Many people think creativity starts with an idea, but the reality is most creative ideas do not just pop into your head. If you want to come up with creative ideas, you need to establish the circumstances for it to happen. You cannot just hope for inspiration to strike, you have to plan and prepare for creativity.
Graham Wallas theorizes the creative process in his book, The Art of Thought. In this book, Wallas asserts the creative process comes in four stages of creative thinking.
The four stages are:
In the first stage of the creative thinking process, you define the problem, need, or desire, and then collect any information regarding the topic or problem. Your goal is to acquire as much knowledge as you can about the topic or problem.
After you gather the information, you read, sort, evaluate, organize, and outline it. You do anything that can help you move towards finding a solution. You want to immerse yourself in the topic or problem. In this stage, you are trying to absorb as much information as possible to allow this information to go into your subconscious.

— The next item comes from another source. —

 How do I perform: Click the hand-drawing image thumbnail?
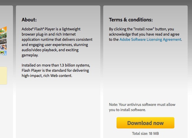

Incubation involves mentally processing the information you collected in stage one. The information will begin to churn in the back of your mind. Your conscious and subconscious minds both work on the idea. Your begin making new connections, separating out unnecessary information, and cultivating new thoughts.
As you move through the incubation stage, you want to slowly step back from the topic or problem and let your mind contemplate and work through potential solutions or ideas. Letting your mind wander leads to greater creativity.
The unconscious thought process involved in creative thinking is at work during this stage. Therefore, you what to stop consciously thinking of the topic or problem and turn your attention to something else. You may go for a walk, go for a jog, or do some gardening. Basically, anything that can give your conscious mind a rest. You want to give your unconscious mind time to digest all the material you gathered in the preparation stage.
All the information that you gathered slowly starts to take a subconscious effect. You stop consciously thinking about the problem you are trying to solve. After a period of incubation, the creative ideas often occur unexpectedly.
The incubation stage can last minutes, weeks, or even years.
This is the stage where the idea, which has been incubating, suddenly takes shape. This is the “Aha Moment,” or the “light bulb” or “Eureka” moment. This usually comes when you are not actively thinking of a solution or creative idea. You are often doing something else like exercising, taking a shower, driving, or just resting.
You will typically have an emotional reaction of joy, knowing you have found the idea or solution for which you have been searching. This is the feeling you get when you have been struggling with your thoughts and cannot quite put your finger on what is missing. Suddenly, the ambiguous becomes clear. The idea appears suddenly and comes with a feeling of certainty. This is when all the pieces to the puzzle seem to fit together. Your overwhelming impulse is to get the ideas down on paper or other recording instrument.
Unlike the other stages, illumination is often very brief, involving a tremendous rush of insight within a short period of time.
After you come up with a creative idea, you want to determine if it will work or not. Therefore, in the final stage of the creative thinking process, you want to evaluate, test, and hopefully verify the idea that came to you in the illumination stage.
You need to use your analytical and critical thinking skills to vet your idea. If the idea or solution is not going to work, you may have to go back through the creative process from the beginning. However, if it is acceptable or if you just need some minor modifications, the creative process is complete.